One of the things that I like the most about China is the food, so it’s strange that I haven’t touched upon it much. Of course there is a world of difference to the restaurants that are stumbled into late on a Saturday night after the football, or slightly earlier before the X-factor. Let me explain.
There is such an abundance and variety of fresh local produce to choose from (despite issues with being able to store it hygienically), that Chinese cuisine can afford to be amazingly diverse. I’ll have a little look at a few- aside from the day-to-day delights.
The basis of all good Chinese cooking lays in a variety of complex spices and these 3 ingredients: soy sauce, Chinese cooking wine (料酒）and vinegar (醋). Unlike much of the food made in Southeast Asia, China prefers to take its time with lots of dishes, but still manages to churn out food at a heck of a rate. I’m going to look at a few of my favourites, I hope you like the look!

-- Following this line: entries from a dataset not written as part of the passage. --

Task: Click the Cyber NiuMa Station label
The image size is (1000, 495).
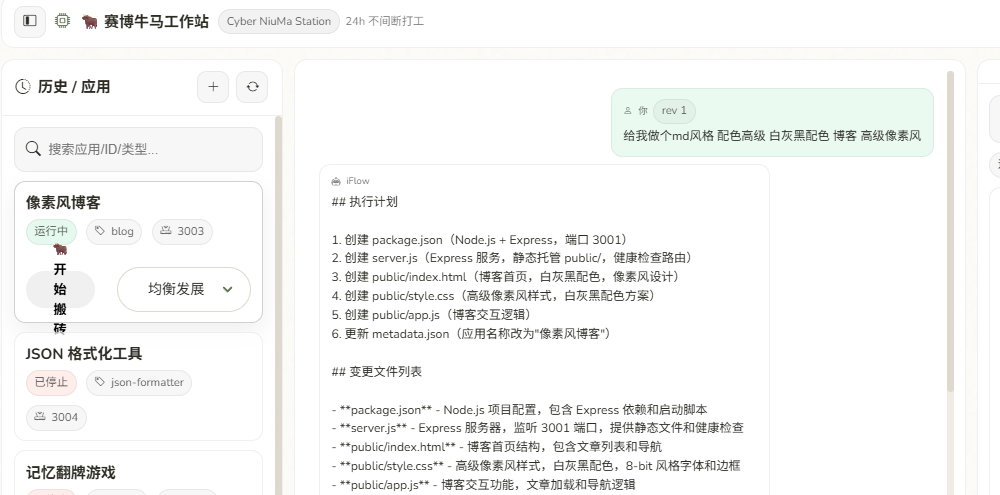Action: (x=278, y=21)
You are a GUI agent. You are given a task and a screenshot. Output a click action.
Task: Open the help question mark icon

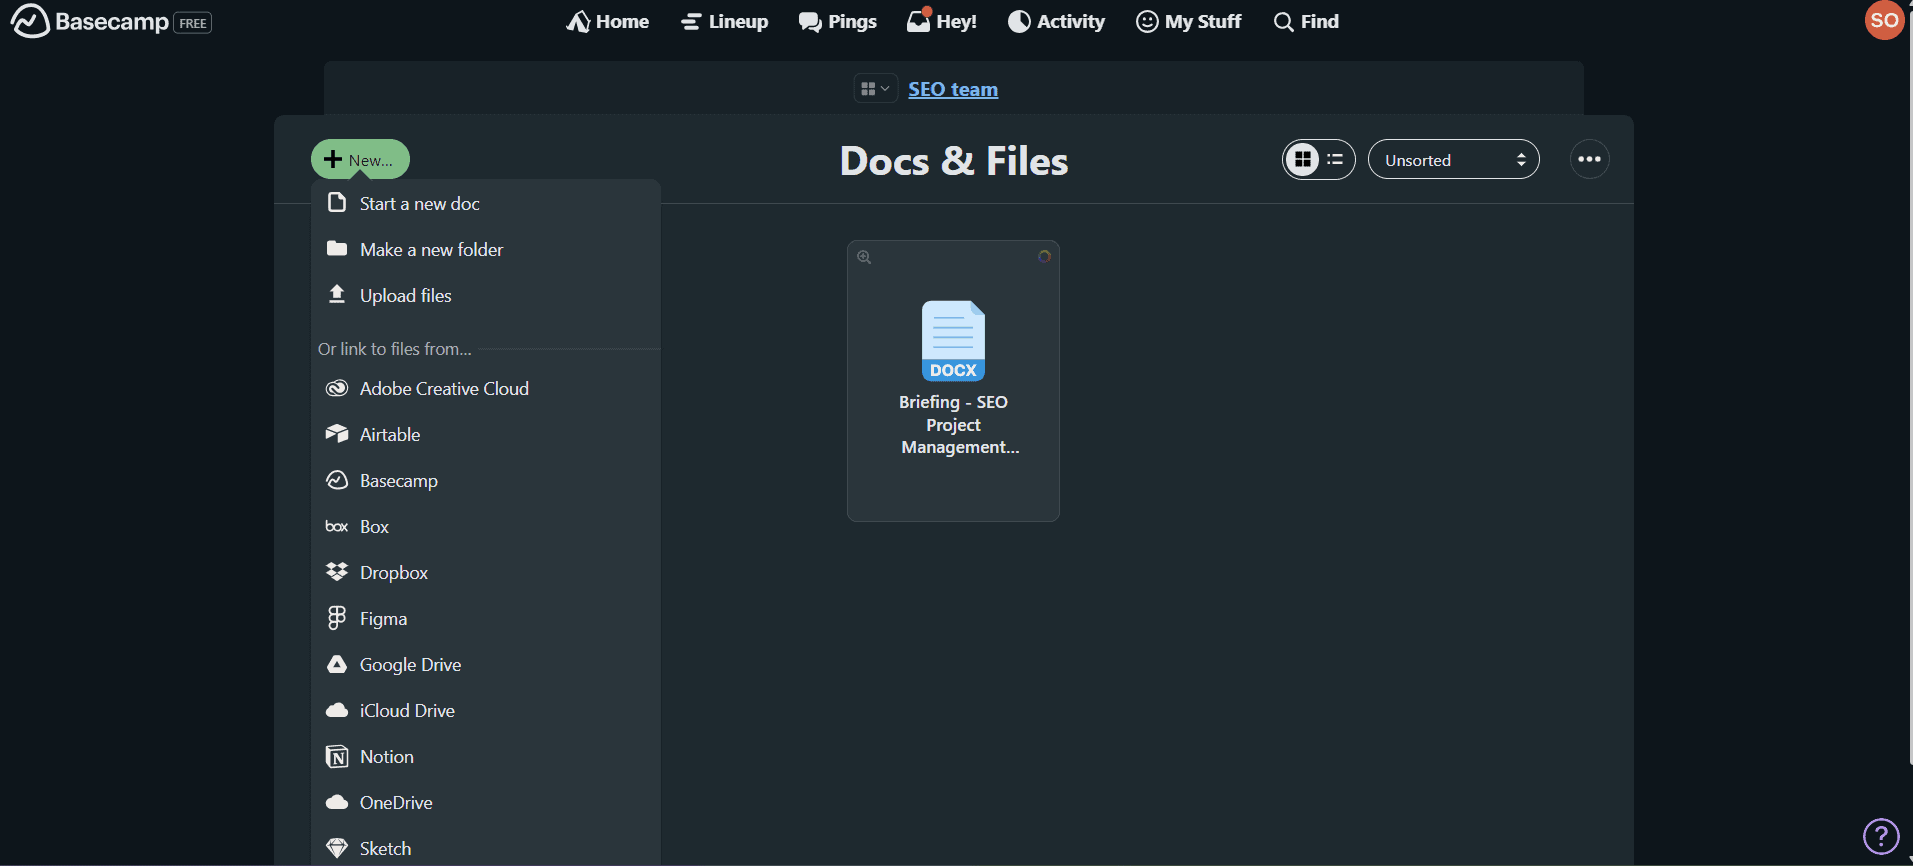[1880, 836]
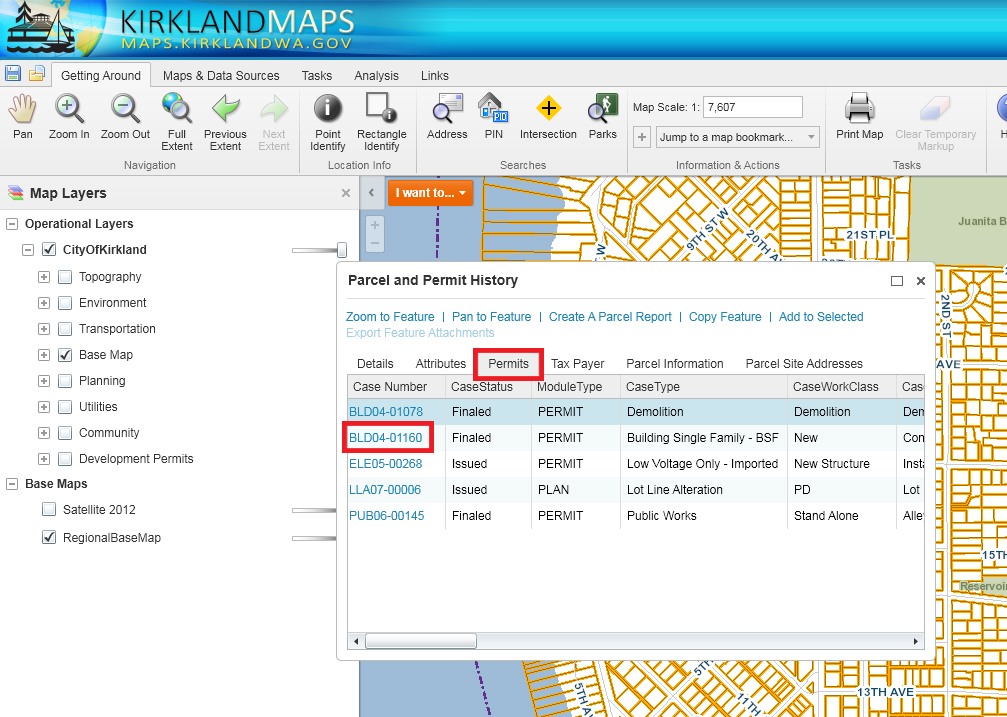Adjust the CityOfKirkland layer opacity slider
Image resolution: width=1007 pixels, height=717 pixels.
[342, 250]
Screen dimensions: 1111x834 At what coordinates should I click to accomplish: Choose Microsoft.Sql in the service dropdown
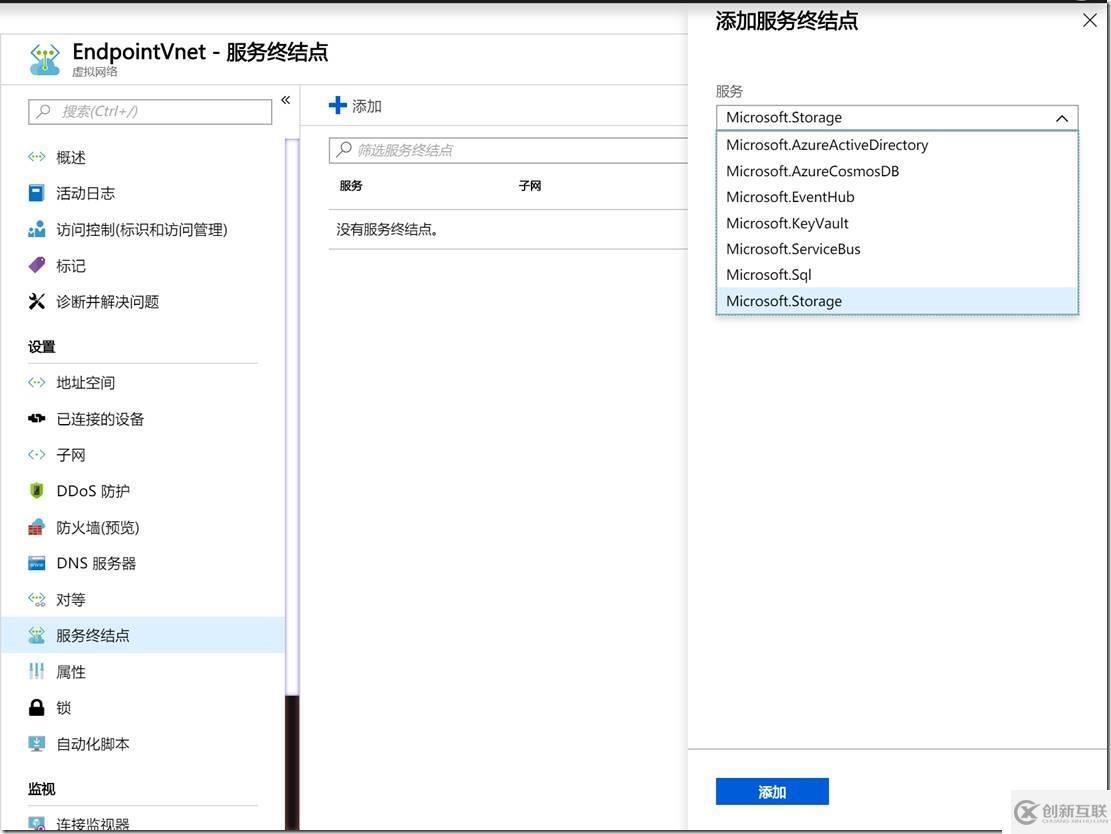tap(768, 273)
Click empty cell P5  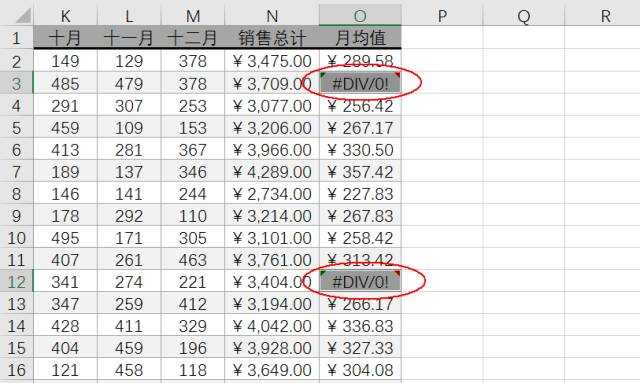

The very best of Chinese cooking is the holy grail in my opinion- 锅包肉（Guobaorou). This lightly battered sweet and sour pork dish may not reach the hefty heights of haute cuisine, but it represents excellent 东北 cooking (northeast China). Fortunately, it is sticky enough to remain firmly within my body for many years to come- sorry arteries.
Nevertheless, each of the main ingredients above feature, and the recipe looks something like this….
Ingredients: (serve 2 – 3 people)
200g pork loin*, cut into thin slivers about 2mm think
1 tbsp light soy sauce
2 tsp Chinese cooking wine
1/2 cup potato starch or cornflour (cornstarch)
a little over 1/4 cup water
oil for frying about 1 – 1.5 cups
1 red chilli cut into long thin strips (about 1 tbsp)
2 – 3 spring onion (scallion) cut into long thin strips or long slices
1 (thumb size) piece of ginger shredded into very fine thin strips
5 tbsp Chinese red or black rice vinegar
2 – 3 tbsp sugar
2 tsp light soy sauce
2 cloves garlic, finely chopped
a little fresh cooking oil or meat frying oil
extra spring onion and chilli for garnish
Fry off the marinated battered pork twice, whip up the sauce in a frying pan and stir in the meat. Eat. Simple!!
Next, we come to noodles, which are keenly debated in China- who has the best noodles. As I’m so woefully under qualified to debate this, I’ll concentrate on another speciality, originating from North Korea: cold noodles (冷面). This is fairly acquired taste because it is a bizarre texture and cold noodles seems somehow wrong, however it is incredible. Again using plenty of vinegar, the cold meaty broth is accompanied with vegetables and often a flavoured boiled egg to add substance. Not necessarily something which screams to you from the menu, but a good bet in the north!
It’s impossible to write about Chinese cooking without mentioning Hotpot (火锅), which is so prominent in Chongqing, Sichuan province. The fact that folk songs and dances have been performed about this dish shows how important it is. A popular folk song tells how local men fought for the ladies’ affections by the strength of the Hotpot, with the spiciest and tastiest supposedly wooing the girl. The spicier the better with Hotpot and whilst that causes a few minor issues later in the day, to be able to eat authentically as they do in Sichuan is a feat. Once I went to a Sichuan-style restaurant in Changchun and I was asked on 3 separate occasions if I could handle the spice. Fast-forward with my eyes and nose streaming in equal proportions, I came to the decision that they know best.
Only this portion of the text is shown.